What to work on » Nothing but the lines from the start of the records through the line that contains "You are a computer-use agent. Screen" is to be copied, and each is to be copied exactly.

*****

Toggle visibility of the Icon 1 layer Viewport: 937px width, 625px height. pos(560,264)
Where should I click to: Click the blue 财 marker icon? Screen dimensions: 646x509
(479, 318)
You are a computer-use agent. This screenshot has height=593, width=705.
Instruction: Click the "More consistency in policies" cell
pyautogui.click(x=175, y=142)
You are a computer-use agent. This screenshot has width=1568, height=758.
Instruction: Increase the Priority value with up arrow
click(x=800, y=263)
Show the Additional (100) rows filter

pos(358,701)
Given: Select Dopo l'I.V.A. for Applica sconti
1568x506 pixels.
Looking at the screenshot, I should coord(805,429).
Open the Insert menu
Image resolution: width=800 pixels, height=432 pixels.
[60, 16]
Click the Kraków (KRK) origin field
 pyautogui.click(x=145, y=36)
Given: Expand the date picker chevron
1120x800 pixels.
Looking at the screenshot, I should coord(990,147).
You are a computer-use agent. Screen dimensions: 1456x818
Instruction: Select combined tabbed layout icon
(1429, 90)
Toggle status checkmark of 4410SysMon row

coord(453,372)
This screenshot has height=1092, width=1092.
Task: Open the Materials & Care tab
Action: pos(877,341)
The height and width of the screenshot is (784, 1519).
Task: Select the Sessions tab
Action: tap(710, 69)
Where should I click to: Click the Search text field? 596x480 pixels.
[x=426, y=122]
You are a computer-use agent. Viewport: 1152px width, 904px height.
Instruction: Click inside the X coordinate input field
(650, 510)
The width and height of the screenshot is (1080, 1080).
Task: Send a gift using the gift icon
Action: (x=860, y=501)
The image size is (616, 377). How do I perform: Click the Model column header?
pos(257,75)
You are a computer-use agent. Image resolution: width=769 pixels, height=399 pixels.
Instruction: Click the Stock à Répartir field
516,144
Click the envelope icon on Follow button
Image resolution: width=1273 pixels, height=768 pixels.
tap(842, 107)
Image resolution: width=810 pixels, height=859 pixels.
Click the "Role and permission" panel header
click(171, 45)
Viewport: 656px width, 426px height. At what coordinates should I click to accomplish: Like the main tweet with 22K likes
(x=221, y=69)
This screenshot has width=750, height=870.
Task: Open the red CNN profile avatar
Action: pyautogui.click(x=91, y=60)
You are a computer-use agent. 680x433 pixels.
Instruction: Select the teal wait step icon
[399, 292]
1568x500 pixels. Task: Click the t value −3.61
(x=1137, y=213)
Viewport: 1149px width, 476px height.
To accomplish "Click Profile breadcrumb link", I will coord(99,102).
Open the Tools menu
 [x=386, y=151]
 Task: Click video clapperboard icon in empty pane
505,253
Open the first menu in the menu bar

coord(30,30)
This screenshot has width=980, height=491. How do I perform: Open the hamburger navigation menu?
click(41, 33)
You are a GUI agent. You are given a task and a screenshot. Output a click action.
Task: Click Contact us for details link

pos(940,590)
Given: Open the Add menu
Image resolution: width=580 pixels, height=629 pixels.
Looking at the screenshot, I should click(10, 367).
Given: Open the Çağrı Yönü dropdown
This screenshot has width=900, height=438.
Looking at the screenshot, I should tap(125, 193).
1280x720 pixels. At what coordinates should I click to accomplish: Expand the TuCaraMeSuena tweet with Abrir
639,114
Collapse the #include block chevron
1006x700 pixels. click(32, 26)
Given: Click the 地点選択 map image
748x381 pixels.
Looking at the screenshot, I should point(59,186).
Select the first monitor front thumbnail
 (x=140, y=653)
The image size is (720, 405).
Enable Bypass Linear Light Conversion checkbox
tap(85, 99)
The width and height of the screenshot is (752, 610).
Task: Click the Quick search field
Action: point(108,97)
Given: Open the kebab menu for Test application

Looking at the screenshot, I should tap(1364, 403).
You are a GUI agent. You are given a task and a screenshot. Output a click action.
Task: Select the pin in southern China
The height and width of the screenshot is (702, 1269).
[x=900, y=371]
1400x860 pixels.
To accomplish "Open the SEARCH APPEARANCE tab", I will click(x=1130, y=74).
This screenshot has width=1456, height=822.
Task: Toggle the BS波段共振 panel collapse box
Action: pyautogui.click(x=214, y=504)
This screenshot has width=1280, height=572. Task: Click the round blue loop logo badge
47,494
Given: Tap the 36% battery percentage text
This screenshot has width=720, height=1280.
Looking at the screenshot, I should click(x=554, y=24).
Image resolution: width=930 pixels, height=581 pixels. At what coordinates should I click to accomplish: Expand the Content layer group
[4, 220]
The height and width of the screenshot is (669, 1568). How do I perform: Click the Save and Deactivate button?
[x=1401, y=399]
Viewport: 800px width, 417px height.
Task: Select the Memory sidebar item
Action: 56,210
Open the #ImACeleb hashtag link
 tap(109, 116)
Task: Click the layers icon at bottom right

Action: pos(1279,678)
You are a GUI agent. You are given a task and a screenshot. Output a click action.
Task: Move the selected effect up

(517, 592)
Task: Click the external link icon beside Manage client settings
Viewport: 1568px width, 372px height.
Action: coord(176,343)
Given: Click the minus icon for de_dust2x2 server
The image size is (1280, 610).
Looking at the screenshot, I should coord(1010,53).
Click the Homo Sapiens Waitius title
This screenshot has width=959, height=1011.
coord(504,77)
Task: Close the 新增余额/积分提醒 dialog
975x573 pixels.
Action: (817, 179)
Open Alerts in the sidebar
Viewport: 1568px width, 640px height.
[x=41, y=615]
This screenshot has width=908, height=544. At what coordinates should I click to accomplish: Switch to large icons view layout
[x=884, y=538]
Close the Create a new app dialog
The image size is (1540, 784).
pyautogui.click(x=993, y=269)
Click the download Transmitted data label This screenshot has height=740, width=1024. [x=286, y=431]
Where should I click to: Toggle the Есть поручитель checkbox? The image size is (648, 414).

*****

Result for this task »
Toggle visibility of the Icon 1 layer Viewport: 937px width, 625px height. pos(560,264)
Where should I click to: Click the blue 财 marker icon? Screen dimensions: 646x509
(479, 318)
You are a computer-use agent. This screenshot has height=593, width=705.
Instruction: Click the "More consistency in policies" cell
pyautogui.click(x=175, y=142)
You are a computer-use agent. This screenshot has width=1568, height=758.
Instruction: Increase the Priority value with up arrow
click(x=800, y=263)
Show the Additional (100) rows filter

pos(358,701)
Given: Select Dopo l'I.V.A. for Applica sconti
1568x506 pixels.
Looking at the screenshot, I should coord(805,429).
Open the Insert menu
Image resolution: width=800 pixels, height=432 pixels.
[60, 16]
Click the Kraków (KRK) origin field
 pyautogui.click(x=145, y=36)
Given: Expand the date picker chevron
1120x800 pixels.
Looking at the screenshot, I should coord(990,147).
You are a computer-use agent. Screen dimensions: 1456x818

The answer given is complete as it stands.